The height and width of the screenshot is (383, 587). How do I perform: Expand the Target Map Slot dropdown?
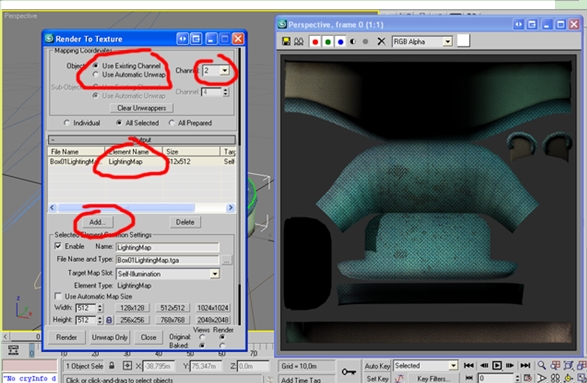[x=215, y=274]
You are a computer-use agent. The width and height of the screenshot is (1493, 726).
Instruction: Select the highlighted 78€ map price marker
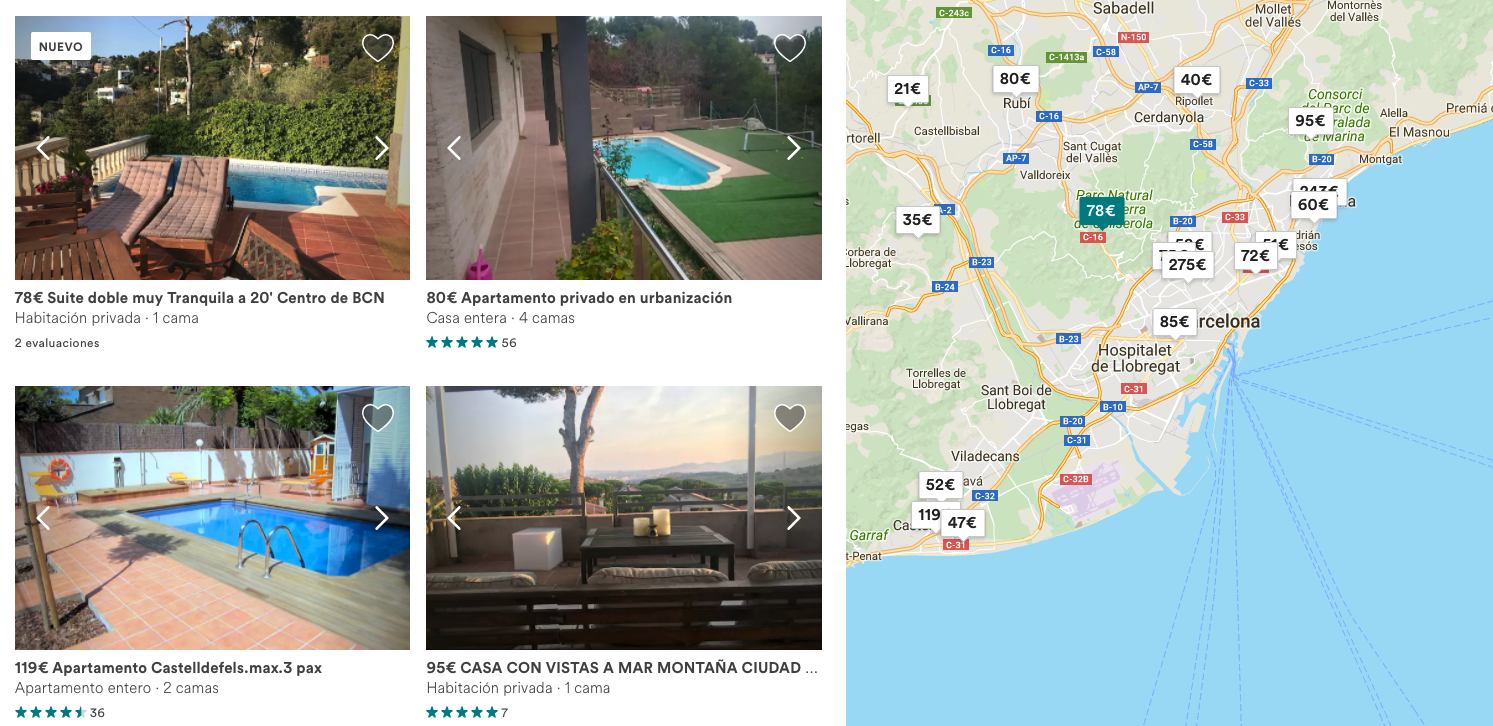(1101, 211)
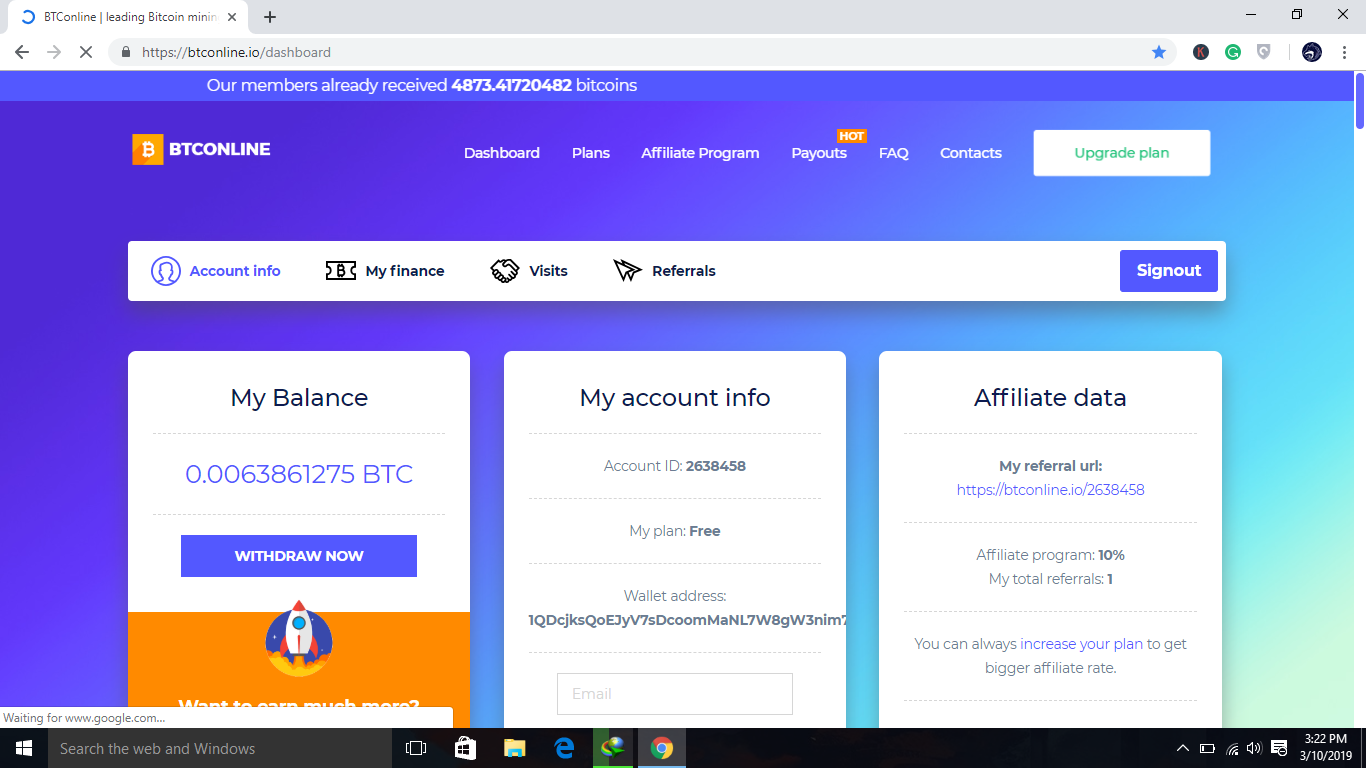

---

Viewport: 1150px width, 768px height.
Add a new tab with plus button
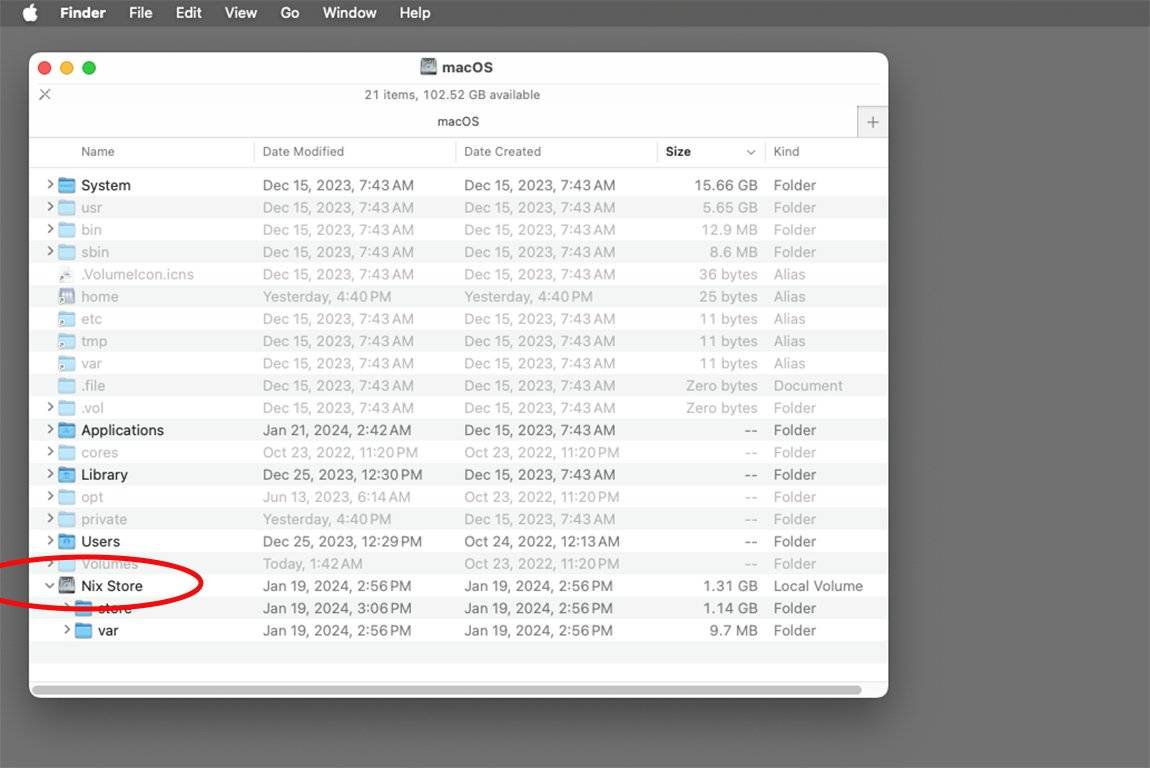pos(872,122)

* * *

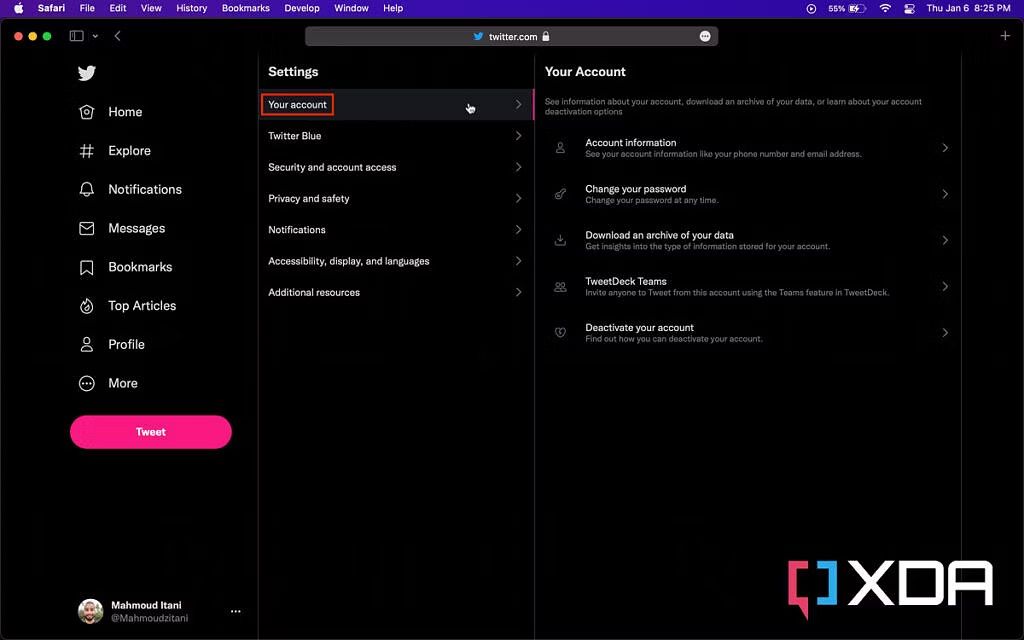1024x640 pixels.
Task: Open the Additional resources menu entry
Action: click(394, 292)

» **Task details**
Format the entries as a two-column CSV with the headers text and location, one row per entry, each value in a single quoted field with line breaks replaced by spaces. Begin at the line that contains "The height and", stop after the line that contains "[x=215, y=274]", and omit the pictures.

» **Full answer**
text,location
"The height and width of the screenshot is (383, 587). How do I perform: Expand the Target Map Slot dropdown?","[x=215, y=274]"